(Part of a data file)
:::
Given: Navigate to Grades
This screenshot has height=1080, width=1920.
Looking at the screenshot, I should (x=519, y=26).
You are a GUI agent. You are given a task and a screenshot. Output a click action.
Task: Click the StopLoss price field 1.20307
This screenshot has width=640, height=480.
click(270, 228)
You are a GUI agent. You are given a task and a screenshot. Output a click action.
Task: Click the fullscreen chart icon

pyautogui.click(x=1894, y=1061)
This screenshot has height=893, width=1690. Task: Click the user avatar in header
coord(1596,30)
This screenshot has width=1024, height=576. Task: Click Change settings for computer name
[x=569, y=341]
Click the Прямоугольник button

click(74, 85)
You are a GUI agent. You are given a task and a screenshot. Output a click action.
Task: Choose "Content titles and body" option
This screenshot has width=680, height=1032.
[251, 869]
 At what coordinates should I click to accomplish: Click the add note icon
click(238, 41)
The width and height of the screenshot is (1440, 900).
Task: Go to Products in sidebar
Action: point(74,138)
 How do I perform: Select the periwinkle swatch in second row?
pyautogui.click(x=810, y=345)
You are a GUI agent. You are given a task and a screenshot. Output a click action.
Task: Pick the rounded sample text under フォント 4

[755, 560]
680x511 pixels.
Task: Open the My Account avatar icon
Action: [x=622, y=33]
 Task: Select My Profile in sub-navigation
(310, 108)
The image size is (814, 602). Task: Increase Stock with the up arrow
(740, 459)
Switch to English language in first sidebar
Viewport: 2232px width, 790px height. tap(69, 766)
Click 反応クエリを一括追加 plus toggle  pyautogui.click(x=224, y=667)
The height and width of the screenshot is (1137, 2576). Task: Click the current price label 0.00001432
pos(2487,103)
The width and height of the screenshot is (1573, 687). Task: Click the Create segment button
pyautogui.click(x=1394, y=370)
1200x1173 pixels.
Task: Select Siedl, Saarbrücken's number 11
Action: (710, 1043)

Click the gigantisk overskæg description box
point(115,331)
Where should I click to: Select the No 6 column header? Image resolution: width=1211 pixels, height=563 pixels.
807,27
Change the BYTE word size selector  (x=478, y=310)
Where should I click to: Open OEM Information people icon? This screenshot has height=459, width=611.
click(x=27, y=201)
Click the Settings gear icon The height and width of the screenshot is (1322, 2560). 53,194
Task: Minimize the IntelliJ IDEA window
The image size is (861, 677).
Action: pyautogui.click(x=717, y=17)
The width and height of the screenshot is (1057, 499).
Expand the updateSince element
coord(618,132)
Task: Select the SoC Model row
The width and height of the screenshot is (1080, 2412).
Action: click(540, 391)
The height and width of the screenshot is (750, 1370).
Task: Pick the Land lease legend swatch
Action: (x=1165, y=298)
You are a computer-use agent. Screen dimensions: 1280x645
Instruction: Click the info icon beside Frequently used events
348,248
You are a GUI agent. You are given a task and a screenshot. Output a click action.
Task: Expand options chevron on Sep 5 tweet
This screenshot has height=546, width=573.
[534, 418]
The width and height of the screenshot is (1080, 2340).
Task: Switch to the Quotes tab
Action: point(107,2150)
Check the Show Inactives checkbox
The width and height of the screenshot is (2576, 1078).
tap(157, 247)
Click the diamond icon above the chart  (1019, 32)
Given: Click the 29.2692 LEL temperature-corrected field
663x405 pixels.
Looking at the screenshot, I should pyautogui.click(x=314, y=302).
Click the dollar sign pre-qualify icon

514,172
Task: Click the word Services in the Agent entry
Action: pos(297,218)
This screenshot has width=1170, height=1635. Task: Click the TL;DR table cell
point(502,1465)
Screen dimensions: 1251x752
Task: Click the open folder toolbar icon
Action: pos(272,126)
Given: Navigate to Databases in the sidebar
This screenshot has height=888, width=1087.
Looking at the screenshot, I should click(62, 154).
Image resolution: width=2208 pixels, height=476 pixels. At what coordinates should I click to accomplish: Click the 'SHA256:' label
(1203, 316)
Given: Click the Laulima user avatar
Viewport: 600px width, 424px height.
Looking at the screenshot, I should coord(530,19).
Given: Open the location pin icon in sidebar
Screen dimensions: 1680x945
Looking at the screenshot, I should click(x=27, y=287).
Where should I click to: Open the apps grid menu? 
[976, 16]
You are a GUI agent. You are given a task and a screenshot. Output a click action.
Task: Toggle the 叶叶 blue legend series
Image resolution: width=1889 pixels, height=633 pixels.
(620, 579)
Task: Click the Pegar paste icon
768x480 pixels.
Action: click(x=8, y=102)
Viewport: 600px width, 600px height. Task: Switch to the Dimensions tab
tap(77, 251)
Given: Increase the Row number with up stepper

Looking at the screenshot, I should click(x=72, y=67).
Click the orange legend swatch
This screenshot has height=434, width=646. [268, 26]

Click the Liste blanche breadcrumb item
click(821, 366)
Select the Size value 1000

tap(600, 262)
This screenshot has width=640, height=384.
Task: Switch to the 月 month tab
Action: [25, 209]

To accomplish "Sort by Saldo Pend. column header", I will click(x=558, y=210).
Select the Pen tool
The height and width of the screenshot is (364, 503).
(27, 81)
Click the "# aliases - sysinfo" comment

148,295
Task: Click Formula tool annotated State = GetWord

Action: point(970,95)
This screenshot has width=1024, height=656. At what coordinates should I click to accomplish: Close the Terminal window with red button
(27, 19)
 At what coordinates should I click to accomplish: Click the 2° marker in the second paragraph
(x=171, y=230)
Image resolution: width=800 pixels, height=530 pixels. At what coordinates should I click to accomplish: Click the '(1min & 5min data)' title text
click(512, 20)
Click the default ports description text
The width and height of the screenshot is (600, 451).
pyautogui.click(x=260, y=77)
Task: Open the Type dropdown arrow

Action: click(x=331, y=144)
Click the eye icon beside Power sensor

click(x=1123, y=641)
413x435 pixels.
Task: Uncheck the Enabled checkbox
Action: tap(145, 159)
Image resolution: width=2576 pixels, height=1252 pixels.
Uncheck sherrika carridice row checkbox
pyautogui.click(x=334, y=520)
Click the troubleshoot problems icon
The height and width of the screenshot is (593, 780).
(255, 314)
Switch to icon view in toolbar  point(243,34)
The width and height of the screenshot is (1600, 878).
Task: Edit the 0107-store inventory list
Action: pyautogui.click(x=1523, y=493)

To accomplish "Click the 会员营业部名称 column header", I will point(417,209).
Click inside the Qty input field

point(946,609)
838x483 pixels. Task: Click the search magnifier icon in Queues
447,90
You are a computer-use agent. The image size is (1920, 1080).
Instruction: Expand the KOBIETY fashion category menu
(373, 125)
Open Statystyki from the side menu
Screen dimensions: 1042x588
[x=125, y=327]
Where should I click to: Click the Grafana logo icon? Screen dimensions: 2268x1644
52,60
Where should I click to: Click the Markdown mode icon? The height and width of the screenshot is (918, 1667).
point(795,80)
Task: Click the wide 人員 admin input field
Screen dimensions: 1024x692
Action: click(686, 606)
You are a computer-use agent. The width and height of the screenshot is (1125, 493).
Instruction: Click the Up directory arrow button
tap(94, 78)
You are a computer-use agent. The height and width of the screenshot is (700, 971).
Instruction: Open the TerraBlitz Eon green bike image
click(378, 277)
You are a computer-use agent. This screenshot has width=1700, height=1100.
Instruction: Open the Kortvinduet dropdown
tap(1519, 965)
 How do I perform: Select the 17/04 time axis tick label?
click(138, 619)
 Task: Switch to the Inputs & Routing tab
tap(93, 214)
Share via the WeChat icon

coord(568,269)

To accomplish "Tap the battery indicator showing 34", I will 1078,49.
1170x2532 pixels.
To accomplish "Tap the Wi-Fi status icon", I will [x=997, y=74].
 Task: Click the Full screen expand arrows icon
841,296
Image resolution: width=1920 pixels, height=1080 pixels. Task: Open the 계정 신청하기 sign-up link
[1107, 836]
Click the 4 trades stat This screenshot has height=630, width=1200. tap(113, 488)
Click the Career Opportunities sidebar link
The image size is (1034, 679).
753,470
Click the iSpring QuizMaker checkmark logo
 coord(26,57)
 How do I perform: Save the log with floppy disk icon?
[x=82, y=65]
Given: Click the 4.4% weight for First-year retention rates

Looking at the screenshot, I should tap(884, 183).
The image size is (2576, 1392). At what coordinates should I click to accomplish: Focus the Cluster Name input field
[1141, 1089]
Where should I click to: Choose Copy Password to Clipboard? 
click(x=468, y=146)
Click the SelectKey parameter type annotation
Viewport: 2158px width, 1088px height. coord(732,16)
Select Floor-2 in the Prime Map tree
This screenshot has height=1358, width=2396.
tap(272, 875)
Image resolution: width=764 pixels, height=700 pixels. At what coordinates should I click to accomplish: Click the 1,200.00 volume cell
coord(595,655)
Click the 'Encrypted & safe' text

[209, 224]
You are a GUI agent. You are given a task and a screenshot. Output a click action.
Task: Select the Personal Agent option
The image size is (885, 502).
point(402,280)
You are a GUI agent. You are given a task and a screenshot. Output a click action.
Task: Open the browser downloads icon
:::
> **Written request**: Please edit the items starting at the line containing "Image resolution: width=2576" and ending at the line containing "Action: click(686, 606)": write those lines out again with "Queues" replaced by "Tickets" and everything else left unchanged.

> **Output**:
Image resolution: width=2576 pixels, height=1252 pixels.
Uncheck sherrika carridice row checkbox
pyautogui.click(x=334, y=520)
Click the troubleshoot problems icon
The height and width of the screenshot is (593, 780).
(255, 314)
Switch to icon view in toolbar  point(243,34)
The width and height of the screenshot is (1600, 878).
Task: Edit the 0107-store inventory list
Action: pyautogui.click(x=1523, y=493)

To accomplish "Click the 会员营业部名称 column header", I will point(417,209).
Click inside the Qty input field

point(946,609)
838x483 pixels. Task: Click the search magnifier icon in Tickets
447,90
You are a computer-use agent. The image size is (1920, 1080).
Instruction: Expand the KOBIETY fashion category menu
(373, 125)
Open Statystyki from the side menu
Screen dimensions: 1042x588
[x=125, y=327]
Where should I click to: Click the Grafana logo icon? Screen dimensions: 2268x1644
52,60
Where should I click to: Click the Markdown mode icon? The height and width of the screenshot is (918, 1667).
point(795,80)
Task: Click the wide 人員 admin input field
Screen dimensions: 1024x692
Action: click(686, 606)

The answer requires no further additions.